Dans « The Grand Budapest Hotel », Wes Anderson verse encore plus dans l’artificialité : la maniaquerie de sa mise en scène est portée à un degré jusqu’à présent inédit. Dans cette histoire à tiroirs, on suit les aventures de Monsieur Gustave, concierge du Grand Budapest Hotel, et du « lobby boy » de ce même hôtel, le débutant Zéro. L’hôtel est au faîte de sa gloire, mais la guerre arrivant, les difficultés vont s’enchaîner, et le déclin, s’amorcer. Comme ses personnages, obligés de se débattre pour survivre, ou forcés à la fuite, « The Grand Budapest Hotel » avance à toute allure. Wes Anderson y démontre un art de la relance et du mouvement qui donne un rythme trépidant à ces délicieuses aventures – au point qu’on s’étonne, à la fin de la projection, de découvrir que le film n’a duré qu’une heure et quarante minutes. Du grand cinéma !

Etrange écho
Ce n’est qu’une coïncidence, due au hasard du calendrier des sorties, mais « The Grand Budapest Hotel » m’a beaucoup fait penser non pas à « Shining » (comme les cadrages géométriques dans cet hôtel perdu dans les montagnes aurait pu le faire croire) mais à… « Nymphomaniac » de Lars von Trier. Les deux films sont portés par une même ambition littéraire, où un personnage raconte à un autre une version chapitrée de sa vie. Lars von Trier et Wes Anderson ont tous les deux pensé à changer le ratio de leur image en fonction des segments de leur histoire. « Nymphomaniac » comme « The Grand Budapest Hotel » multiplient les stars en seconds rôles, avec un point commun : Willem Dafoe, qui tient d'ailleurs un rôle presque identique dans les deux films. Les deux réalisateurs partagent aussi une même noirceur latente, quoiqu’elle soit beaucoup plus sombre et dérangeante chez le danois. La comparaison s’arrête ici, mais celle-ci permet néanmoins d’évaluer le gouffre qui sépare un auteur en pleine possession de ses moyens de celui qui s’essouffle et s’agite vainement.

On retiendra…
Ce n’est que son huitième long-métrage et pourtant « The Grand Budapest Hotel » fait figure de film-somme du cinéma de Wes Anderson.

On oubliera…
A verser dans une telle surenchère de stylisation, on se demande ce que sera le futur du cinéma de Wes Anderson.
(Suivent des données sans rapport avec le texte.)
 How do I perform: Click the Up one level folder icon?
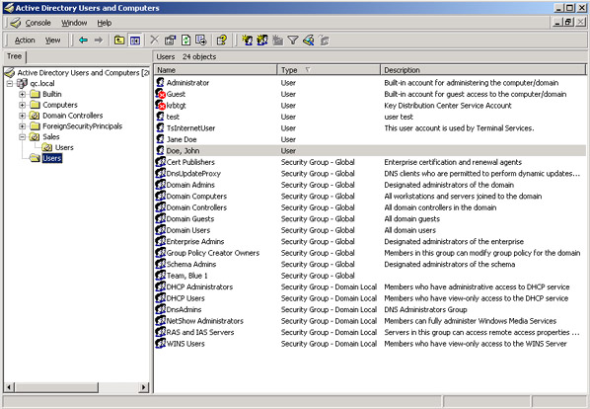pyautogui.click(x=119, y=40)
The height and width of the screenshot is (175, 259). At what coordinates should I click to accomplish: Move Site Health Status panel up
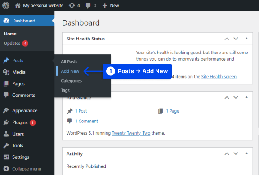227,39
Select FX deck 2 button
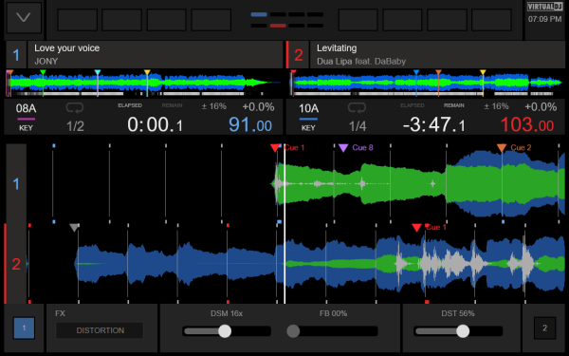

« The Grand Budapest Hotel » de Wes Anderson, avec Ralph Fiennes, Tony Revolori, Saoirse Ronan,...

dimanche 2 mars 2014

Pompier (Pompéi)


-          Avec « Pompéi », on aurait pu faire un choix entre deux diptyques critiques. Juge plutôt : confronter dans un même article le cinéma de Wes Anderson (« The Grand Budapest Hotel ») à celui de Paul W. S. Anderson…
-          La comparaison aurait été complètement désastreuse pour le second !
-          … ou attendre une semaine et confronter « Pompéi » à un autre péplum, la « suite » de « 300 ».
-          Mais je n’ai pas envie d’attendre une semaine pour parler de « Pompéi » ! Lorsque Paul W. S. Anderson réalise un film (« Resident evil » opus 1, 4 et 5, « Alien VS Predator »,…), c’est toujours une catastrophe. Aussi voir ce réalisateur s’attaquer directement à un film catastrophe était très intriguant.
-          Et, surprise, ce n’est pas une calamité ! Anderson signe même avec « Pompéi » son meilleur film !
-          Cette remarque ne veut pas dire grand-chose : tu devrais plutôt dire que, pour la première fois, Paul W. S. Anderson a réalisé un film et non pas un sous-film.
-          Tu es bien dur ! Même s’il est vrai que le m’a surtout séduit pour… ce qu’il aurait pu être ! Le sujet est fortement ancré dans les mémoires collectives – et même un réalisateur comme Anderson est capable d’en faire jaillir de l’émotion.
-          Quand on pense que Roman Polanski a, un temps, porté un projet de film sur la même catastrophe… En regardant « Pompéi » d’Anderson, on ne peut s’empêcher de penser au film qu’aurait su en tirer un réalisateur comme James Cameron. Paul W. S. Anderson, pour cette histoire, a abandonné ses insupportables effets jeu-vidéoludiques et son goût complètement creux de l’épure abstraite pour une mise en scène plus sage… même si ça se castagne très vite et très souvent, que la récurrente bêtise des dialogues fait qu’ils semblent toujours à cheval entre le premier et le second degré, et que la rapidité du montage et de l’enchaînement des péripéties rend les personnages aussi consistants que des caricatures grossières.
-          Pourtant, tu as bien aimé, si j’en crois la note que tu lui décernes.
-          Oui, car le film possède une réelle beauté visuelle : lorsque, enfin, le volcan explose, que l’intrigue se resserre et se rapproche presque de son ambition opératique, l’image se charge de cendres, s’assombrit, rougeoie et s’embrase dans un lent crescendo cataclysmique et explosif… jusqu’à la dernière minute, graphiquement sublime… et qui balaie tout, justifiant à elle seule tout ce long-métrage.
-          Il faudrait que ces dernières minutes ait été étirées sur une heure et demie… On n’y aurait pas perdu en construction des personnages ! C’est aussi le seul moment où le film se charge d’une dimension symbolique – ne pas réussir à l’accomplir dans le reste du film, avec un tel sujet et un tel cadre, est l’autre exploit du film.
-          Nous verrons si le baroque esthétique de « 300, la naissance d’un empire » réussira à faire mieux la semaine prochaine !

On retiendra…
La toute fin du film, et plus particulièrement la dernière minute, visuellement splendide, seul sommet d’émotion du film.

On oubliera…
Trop rapide, mal écrit et interprété avec beaucoup de caricatures, le film aurait mérité un scénario mieux travaillé et plus d’intelligence.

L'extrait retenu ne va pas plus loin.